Paul would urge that we strive to treat our spouse with reverence & respect just like we
would want him or her to treat us.

D. Of all the ideals that Paul holds up before us, this next one may be the hardest. Love
does not insist upon its own way. Now, ________, ________, Im going to assume
there have been times in your relationship with each other, that one or both of you have
insisted on having your own way.

Such behavior is present in most relationships. But it is not helpful. Marriage is intended
to be a journey filled with compromises.

If both of you are willing to compromise; if both of you are willing to respond to the
wants & needs of the other, & not just your own, then your marriage will be much more
peaceful & productive. Me & My need to give way to Us & Ours.

E. Pauls next description of love is difficult to follow. He tells us that love is not irritable
or resentful. I wonder if there is anyone here who has never been irritable or resentful?

In fact, most of us fail to live out this quality of love. Rather than being pleasant, we are
sometimes easily irritated or angered. Rather than politely answering a simple question
of a spouse, we may respond with a loud or hostile voice. Too often we become
argumentative & defensive.

I believe that Paul would urge of all of us, that when we fail to live up to this ideal, we
avoid making excuses for our behavior & simply admit we are wrong. Sorry, Ive been in
a bad mood today! Lets start over.

Pauls model of Christian love may even suggest a strange double standard. When our
spouse is irritable, we are to be patient. When we are irritable, we are to ask for
forgiveness. If both of you live by this advice there will be peace in your home.

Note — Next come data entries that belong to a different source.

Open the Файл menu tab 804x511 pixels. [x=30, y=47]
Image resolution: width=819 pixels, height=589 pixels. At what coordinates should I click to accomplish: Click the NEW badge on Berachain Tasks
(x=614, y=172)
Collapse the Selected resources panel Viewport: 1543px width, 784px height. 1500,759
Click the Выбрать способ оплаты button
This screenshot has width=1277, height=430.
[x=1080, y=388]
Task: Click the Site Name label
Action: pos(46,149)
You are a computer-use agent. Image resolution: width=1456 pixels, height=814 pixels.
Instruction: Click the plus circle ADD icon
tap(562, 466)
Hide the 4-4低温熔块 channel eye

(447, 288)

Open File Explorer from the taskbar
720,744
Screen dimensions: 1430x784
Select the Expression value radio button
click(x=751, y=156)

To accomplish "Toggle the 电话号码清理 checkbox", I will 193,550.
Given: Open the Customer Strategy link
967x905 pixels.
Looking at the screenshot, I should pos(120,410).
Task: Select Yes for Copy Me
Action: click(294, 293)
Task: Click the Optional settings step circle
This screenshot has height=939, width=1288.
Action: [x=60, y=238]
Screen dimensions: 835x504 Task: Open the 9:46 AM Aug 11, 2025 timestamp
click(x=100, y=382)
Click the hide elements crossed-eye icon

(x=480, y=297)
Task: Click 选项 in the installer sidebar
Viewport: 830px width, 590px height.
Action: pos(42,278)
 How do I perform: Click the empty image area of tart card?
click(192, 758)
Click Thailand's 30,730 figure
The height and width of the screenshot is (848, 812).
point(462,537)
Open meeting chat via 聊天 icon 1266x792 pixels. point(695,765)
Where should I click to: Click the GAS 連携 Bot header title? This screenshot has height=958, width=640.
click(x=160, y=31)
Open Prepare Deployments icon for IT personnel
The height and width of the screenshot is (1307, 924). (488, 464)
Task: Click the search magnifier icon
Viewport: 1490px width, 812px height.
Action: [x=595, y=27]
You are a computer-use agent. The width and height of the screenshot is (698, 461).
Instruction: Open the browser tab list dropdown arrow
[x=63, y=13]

F. Paul goes on to say that love does not rejoice in wrong but rejoices in right.
_______, _______, this means that you should have strong principles & a sense of
justice. You should care about the welfare of those around you who are vulnerable. You
should celebrate when life is victorious, when love wins out over hate, & when
forgiveness wins over resentment.

G. Paul sums up his beautiful description of love with these words, Love bears all things,
believes all things, hopes all things, endures all things. In other words, love never gives
up. It hangs in. It holds on. You can count on it. This is the type of love you are to have
for one another - love that can be trusted.

My prayer for the two of you is that you will continue to grow in love - love for one
another, love for God, & love for your neighbor. If you do this, you will not only have a
blessed marriage, you will have a blessed life.